Oh yeah. He'd read the manual on that and, based on page eight, he placed his hand on her lower spine in perfect textbook fashion. Olivia looked skyward into a midday sun that brought brights and shades to what was once a solid gleam of florescent lighting. The unnatural illumination of the indoors lent a deeper tarnish on her face's emerging bruises. It's true; guys dig girls with scars.
Someone's bound to succeed eventually, he thought. And all this government-edition dodging can't be good for a newcomer's health. Peter had long intended to take up jogging but all this running was making exercise rather redundant. More irritating was the confirmation that he was now trapped in the clichéd cop drama where every abandoned building must explode on the seekers of justice. All they needed was a foreboding theme song and intricate title sequence. In truth, Peter wouldn't know justice if it tongued him in an alley.
He just had nothing better to do.
Nothing better than to cart this disheveled woman off to a bar and pray that liquor can drown the ringing in his ears. But Olivia's thoughts were clearly not dwelling on vice. The discovery of a grimy rubber band meant the rebirth of the angry ponytail, a requirement for investigating. Peter watched bodies moving through the rubble, swabbing surfaces and bagging bits with a sudden hurry that suggested the evidence wears running shoes. The place was a swirling vortex of activity, excepting the wandering man perfecting a slo-mo path of the inner perimeter. Apparently, not even a near-death experience can block boredom.
No one sought the consultant's opinion on this spot or that speck, so his reasons for remaining in the blast zone dwindled to nil. In a former life, he sported the virtual badge of an answer man. Now his answer for escaping the hollow site would consist of a feeble mention of babysitting duty. It wasn't a stretch, knowing that the lab could well resemble this office if Astrid couldn't keep Walter nailed down. Both father and son shared the genetic trait of being randomly needed, like bad medicine or public sex. The in-between required only mediocrity; show up, gristle about, depart.
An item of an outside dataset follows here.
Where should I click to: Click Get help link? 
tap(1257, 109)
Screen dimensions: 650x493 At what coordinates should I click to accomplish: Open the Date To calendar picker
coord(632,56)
But had he not been randomly present to register the odd beeping near the break room, had he not shoved a pretty girl face first out the door, Olivia would have been here alone… and spectacularly dead. Most women don't come in a flame-resistant model. And with the force of C-4, (the remnants of which were being dragged out of a copy machine) enlightenment blew him over.
It could have been vastly worse, but it hadn't. They'd lived to peel themselves off the pavement and see the wreckage from the outside. Fate and a tall blond had put him in this moment, in this building, in this life. God may well be laughing, but maybe it was more often with him than at him. Unlikely as it may be, the fantasy was encouraging on a day when things had gone so indelicately wrong. After all, being tripped by projectile post-its or having one's throat slit by flying file folders was no way to go. It was conceivable that, as Fate might swear, there was humor to be divined from this day.
Startled agents drew their weapons at the sound of a madman's chuckle behind them. Peter had to cover his mouth and duck.